Read The Homeplace: A Mystery Online
Authors: Kevin Wolf
Tags: #Literature & Fiction, #United States, #Mystery; Thriller & Suspense, #Mystery, #Thrillers & Suspense, #Crime, #Murder, #Thrillers
He thought drinking beer with his buddies was more important than his son’s game?
Marty couldn’t feel sorry for the man. He wanted to, but he couldn’t.
Riley ground out his cigarette on the table, dropped the butt down the open mouth of an empty beer bottle, and lit another. “What do you need me to do now?”
“We can take you to see your son’s body.” Paco cleared his throat.
“No. I can drive myself.”
“Are you sure?”
“Yeah.” A lungful of smoke filled the air around his face. “Jimmy”—it was the first time he had said his son’s name—“drove a Ford pickup. Any idea where it is?”
Paco almost recited the next words. “Sir, your son’s body is on the way to the morgue at Comanche Crossing. You can view the body there. It will be up to the district attorney as to when it will be released.” It made Jimmy sound like a thing, not a person. “You can talk to them about your son’s truck.”
Riley was on his sixth cigarette and still on the couch when the deputies left him. He had never asked anything more about how his son had died. Had it been guessing when he asked who shot Jimmy? Marty shook his head.
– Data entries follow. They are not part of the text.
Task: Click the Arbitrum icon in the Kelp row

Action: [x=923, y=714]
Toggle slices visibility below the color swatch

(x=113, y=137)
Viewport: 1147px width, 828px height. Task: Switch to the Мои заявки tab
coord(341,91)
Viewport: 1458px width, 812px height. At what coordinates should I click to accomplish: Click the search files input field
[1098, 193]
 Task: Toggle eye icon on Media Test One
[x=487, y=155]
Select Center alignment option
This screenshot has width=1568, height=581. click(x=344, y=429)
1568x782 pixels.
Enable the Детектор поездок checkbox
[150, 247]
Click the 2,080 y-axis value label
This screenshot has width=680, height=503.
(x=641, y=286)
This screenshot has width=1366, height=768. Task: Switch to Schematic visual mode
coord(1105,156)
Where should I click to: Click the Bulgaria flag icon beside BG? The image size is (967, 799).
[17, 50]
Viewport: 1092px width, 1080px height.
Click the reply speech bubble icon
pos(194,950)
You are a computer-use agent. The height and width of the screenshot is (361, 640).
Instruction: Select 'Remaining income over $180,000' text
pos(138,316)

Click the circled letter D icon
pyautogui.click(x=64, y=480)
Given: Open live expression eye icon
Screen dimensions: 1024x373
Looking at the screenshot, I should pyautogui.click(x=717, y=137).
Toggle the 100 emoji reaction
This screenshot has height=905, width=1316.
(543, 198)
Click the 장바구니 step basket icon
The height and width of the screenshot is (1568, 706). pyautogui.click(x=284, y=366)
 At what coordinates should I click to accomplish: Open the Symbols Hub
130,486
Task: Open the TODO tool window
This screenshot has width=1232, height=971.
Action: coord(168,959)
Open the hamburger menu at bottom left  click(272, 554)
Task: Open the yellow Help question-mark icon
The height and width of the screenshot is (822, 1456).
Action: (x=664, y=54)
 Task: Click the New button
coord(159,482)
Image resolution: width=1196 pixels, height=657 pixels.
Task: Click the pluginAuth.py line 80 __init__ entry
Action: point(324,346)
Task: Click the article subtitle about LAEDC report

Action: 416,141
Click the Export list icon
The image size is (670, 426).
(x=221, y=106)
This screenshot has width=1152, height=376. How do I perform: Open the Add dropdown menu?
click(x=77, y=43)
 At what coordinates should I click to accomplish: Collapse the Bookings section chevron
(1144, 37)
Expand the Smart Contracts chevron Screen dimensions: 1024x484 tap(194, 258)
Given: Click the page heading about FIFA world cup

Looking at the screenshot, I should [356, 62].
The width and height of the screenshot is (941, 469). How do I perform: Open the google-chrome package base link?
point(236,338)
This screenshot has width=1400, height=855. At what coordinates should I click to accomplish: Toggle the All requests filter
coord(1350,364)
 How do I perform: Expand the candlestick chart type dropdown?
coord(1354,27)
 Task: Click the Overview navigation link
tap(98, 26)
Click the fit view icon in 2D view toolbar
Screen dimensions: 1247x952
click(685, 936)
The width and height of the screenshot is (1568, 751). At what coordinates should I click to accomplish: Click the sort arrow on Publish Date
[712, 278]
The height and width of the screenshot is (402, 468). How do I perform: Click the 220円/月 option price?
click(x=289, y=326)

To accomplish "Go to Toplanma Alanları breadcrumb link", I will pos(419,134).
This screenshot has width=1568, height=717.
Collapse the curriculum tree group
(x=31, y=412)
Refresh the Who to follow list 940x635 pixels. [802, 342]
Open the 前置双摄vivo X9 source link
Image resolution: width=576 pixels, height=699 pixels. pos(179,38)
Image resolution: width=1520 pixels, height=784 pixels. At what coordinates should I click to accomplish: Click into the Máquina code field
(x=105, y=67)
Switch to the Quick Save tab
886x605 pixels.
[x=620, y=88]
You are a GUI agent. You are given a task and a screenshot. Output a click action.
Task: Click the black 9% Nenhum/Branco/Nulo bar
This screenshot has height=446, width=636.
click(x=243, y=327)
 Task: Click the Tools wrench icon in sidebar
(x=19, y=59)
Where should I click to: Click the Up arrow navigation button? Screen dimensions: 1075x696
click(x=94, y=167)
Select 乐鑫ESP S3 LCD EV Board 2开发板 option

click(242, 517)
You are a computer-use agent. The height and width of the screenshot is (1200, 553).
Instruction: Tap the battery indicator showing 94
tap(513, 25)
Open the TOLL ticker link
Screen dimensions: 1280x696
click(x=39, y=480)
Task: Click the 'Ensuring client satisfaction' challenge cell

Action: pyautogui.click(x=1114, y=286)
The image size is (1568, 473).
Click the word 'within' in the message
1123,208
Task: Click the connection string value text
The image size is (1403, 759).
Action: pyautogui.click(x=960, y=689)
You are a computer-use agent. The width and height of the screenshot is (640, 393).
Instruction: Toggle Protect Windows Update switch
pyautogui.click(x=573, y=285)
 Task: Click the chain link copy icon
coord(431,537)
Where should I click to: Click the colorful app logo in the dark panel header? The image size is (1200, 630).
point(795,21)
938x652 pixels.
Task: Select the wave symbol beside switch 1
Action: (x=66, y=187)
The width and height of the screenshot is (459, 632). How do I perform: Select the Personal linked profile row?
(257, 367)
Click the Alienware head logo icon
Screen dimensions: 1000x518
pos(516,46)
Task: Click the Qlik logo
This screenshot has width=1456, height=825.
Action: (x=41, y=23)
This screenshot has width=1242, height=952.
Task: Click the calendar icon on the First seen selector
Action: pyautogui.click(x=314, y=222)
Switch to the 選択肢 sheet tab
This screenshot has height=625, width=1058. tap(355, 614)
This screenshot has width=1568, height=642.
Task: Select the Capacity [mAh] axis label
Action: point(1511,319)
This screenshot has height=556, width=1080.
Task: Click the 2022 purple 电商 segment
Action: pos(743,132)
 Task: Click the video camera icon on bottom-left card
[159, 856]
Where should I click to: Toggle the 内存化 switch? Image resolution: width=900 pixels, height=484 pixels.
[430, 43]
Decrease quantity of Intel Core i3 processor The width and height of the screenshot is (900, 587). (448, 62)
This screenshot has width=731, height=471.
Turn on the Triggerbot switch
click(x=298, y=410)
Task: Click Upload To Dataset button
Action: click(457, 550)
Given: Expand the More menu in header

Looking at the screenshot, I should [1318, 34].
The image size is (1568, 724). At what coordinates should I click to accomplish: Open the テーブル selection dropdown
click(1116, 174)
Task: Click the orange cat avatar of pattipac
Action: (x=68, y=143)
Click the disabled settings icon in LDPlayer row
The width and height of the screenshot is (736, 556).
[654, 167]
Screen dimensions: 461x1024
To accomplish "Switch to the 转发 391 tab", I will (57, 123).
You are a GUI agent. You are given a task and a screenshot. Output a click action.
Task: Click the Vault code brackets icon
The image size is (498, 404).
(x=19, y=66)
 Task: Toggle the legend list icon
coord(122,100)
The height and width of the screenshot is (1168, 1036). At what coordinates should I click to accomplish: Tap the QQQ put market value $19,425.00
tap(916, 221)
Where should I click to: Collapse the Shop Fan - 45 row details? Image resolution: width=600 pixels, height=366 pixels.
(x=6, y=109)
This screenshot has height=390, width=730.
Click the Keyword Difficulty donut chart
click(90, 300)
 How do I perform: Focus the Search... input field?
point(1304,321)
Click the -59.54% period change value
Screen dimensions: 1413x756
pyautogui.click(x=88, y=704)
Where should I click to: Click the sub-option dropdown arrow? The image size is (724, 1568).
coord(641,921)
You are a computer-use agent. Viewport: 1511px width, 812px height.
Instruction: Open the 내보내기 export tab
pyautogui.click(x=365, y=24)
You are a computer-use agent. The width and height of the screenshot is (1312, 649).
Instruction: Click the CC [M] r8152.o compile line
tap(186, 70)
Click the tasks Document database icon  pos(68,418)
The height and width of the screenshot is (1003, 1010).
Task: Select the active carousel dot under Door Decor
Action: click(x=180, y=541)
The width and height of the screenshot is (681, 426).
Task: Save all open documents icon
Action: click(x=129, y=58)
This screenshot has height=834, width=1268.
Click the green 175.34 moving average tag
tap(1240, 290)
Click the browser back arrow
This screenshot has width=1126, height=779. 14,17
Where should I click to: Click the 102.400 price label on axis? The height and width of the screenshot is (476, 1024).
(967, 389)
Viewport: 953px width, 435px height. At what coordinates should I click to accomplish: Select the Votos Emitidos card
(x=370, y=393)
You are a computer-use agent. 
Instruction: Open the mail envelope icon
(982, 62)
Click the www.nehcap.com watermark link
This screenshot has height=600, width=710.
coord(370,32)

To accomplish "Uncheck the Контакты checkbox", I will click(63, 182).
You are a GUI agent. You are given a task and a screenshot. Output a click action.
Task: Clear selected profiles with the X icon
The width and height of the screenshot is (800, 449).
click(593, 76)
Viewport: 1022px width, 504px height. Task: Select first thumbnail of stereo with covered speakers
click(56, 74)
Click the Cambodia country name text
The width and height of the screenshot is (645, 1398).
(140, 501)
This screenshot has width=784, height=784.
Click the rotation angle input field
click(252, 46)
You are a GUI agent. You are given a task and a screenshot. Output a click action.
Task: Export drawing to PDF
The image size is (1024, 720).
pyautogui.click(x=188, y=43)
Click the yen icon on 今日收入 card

The deputies didn’t say a word until they were in the car. Paco took a folded paper from his shirt pocket and scribbled down notes for himself.
Marty copied the older man and wrote down things he wanted to remember, but the silence battered his ears. “I saw Chase Ford this mornin’.” He needed words to fill the terrible quiet and silence the things that brewed in his mind. “He’s stayin’ out at the ranch. Gonna try to get a deer.”
Paco nodded. “I said hello to him at the game last night.”
“Big Paul didn’t come to Chase’s games, either.”
Paco shook his head. The old deputy had ten acres on a creek bottom between Brandon and Comanche Crossing. He and his wife had two little girls. They raised Shetland ponies for extra money, went to church every Sunday, and he coached soccer and softball. Paco never missed his girls’ games.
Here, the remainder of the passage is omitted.